Dataset below:

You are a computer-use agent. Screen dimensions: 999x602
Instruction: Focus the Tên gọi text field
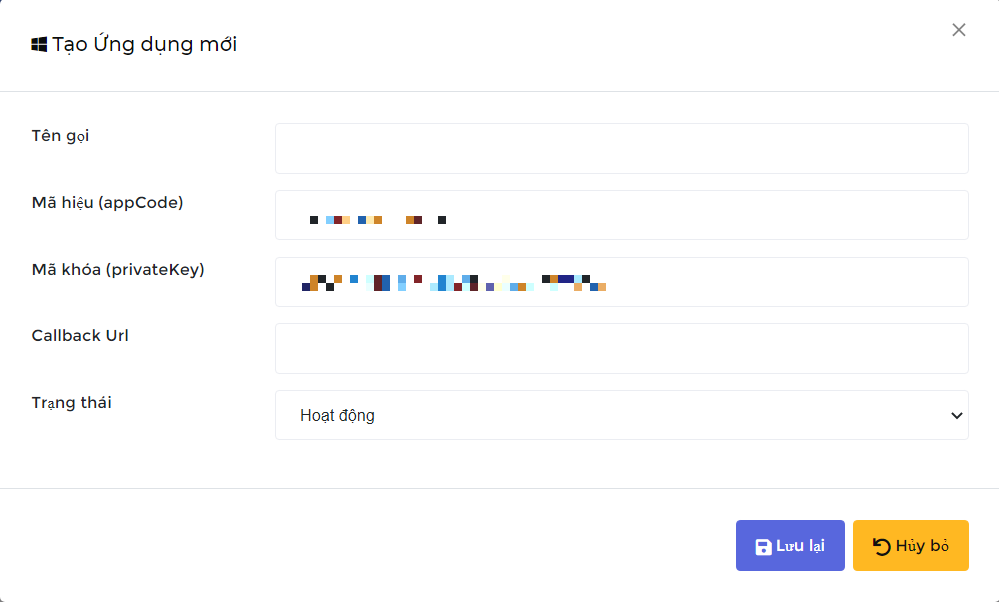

End of Dataset.
Dataset below:

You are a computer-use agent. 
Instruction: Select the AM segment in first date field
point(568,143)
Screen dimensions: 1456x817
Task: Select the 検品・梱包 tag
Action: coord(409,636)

End of Dataset.

**Work to be completed**
Find the word "agent" in the entries, and copy every line it shows up in.

**Task output**
You are a computer-use agent. Screen dimensions: 999x602
You are a computer-use agent. 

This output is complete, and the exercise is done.